**WHAT THIS TASK INVOLVES**
In the article on raising bilingual children, which language did the writer's family have to drop?
======== SOURCE EXCERPT ========
7 Reassuring Facts About Raising Bilingual Children

If you’re raising multilingual children, it’s easy to feel like we aren’t doing enough for each language or any aspect of parenting, really. For reassurance, I’ve gathered these facts about raising bilingual children that parents like myself need to hear.

My kids have been acquiring English and Chinese languages for the past decade, but we had to drop Korean. Despite countless obstacles, we’ve celebrated surprising language milestones with both children.

However, my daughter has long surpassed my Chinese fluency and literacy, and I still feel the heartbreak of pausing Korean.

Despite all this, I’ve decided to stop worrying and have faith in encouraging my kids to embrace minority languages. I redirect my energy to my reason for raising bilingual children and reassuring facts about our efforts.

7 Reassuring Facts About Raising Bilingual Children

1. You can start and stop anytime

You aren’t late, and you’re exactly where you need to be.

For each family, the right time to start raising bilingual children is different because our circumstances are unique.

Some mothers and fathers have read all of the bilingual parenting books before their kids were born. On the other hand, some people (like my husband) have no intention of starting.

Other families start their bilingual journey when a grandparent or nanny cares for the child or attends immersion school.

Immigrant parents like mine gave up on teaching a second language, but many adults in our generation are learning a “new” language with their children.

God plans everything, and language opportunities will come at the right time.

And when your kids aren’t acquiring other languages, they learn other important skills.

Try this: 5 Things Parents Should Do When Raising a Bilingual Baby

2. Every step is necessary

Raising bilingual children is a marathon. There are no shortcuts.

That means you can’t watch Chinese Disney movies and Korean cartoons all day and expect your child to be fluent and social without adverse effects.

Just as it takes a baby a year to take her first steps and say her first words, a great deal of interaction and consistency normally precedes bilingual milestones.

Acquiring two or more languages is supposed to take more time and effort than one!

3. You decide how far to go

You and your spouse determine what goals are reasonable and affordable for your family. Maybe your children are world-schooling, or perhaps they’ve never left the state.
======== DATA ROWS ========
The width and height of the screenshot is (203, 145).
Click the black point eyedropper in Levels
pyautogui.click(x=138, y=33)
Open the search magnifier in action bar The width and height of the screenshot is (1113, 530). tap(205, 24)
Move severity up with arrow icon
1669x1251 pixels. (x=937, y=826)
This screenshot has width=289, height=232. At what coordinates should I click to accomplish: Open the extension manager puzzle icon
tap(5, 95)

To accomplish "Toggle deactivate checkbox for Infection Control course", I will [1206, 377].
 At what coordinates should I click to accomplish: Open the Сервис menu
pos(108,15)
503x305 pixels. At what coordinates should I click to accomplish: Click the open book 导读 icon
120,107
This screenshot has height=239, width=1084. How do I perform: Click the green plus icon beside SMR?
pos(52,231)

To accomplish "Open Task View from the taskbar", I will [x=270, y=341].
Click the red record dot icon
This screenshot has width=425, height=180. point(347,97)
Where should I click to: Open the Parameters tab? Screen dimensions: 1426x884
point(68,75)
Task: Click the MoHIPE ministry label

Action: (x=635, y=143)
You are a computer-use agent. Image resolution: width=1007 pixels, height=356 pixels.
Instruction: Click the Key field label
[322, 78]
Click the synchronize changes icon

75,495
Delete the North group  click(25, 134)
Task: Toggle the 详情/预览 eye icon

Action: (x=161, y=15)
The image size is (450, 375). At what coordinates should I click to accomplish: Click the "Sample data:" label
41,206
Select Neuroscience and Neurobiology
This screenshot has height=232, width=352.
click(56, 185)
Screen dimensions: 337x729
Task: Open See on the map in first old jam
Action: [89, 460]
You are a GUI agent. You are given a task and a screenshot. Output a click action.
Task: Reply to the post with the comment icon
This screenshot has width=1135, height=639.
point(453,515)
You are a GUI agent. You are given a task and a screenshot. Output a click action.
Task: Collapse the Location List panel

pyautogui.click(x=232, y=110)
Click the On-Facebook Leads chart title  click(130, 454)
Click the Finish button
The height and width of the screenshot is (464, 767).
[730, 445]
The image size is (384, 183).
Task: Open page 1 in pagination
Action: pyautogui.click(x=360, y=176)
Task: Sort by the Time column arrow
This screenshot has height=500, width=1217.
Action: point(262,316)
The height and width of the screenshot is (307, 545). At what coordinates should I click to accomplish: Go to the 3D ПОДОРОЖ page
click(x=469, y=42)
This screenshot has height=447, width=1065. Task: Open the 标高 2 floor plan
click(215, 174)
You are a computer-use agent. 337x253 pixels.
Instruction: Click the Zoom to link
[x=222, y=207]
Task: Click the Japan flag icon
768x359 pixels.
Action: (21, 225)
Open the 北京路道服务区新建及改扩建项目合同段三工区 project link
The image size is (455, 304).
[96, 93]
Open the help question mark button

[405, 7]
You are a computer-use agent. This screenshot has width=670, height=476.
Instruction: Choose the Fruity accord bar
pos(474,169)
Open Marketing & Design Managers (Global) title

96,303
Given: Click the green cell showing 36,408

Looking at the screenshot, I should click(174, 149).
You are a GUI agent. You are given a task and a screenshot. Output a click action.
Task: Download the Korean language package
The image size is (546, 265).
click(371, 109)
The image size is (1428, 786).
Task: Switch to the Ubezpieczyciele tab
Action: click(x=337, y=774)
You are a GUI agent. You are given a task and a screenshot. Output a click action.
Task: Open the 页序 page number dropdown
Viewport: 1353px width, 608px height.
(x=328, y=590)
========
**EXERCISE OUTPUT**
Korean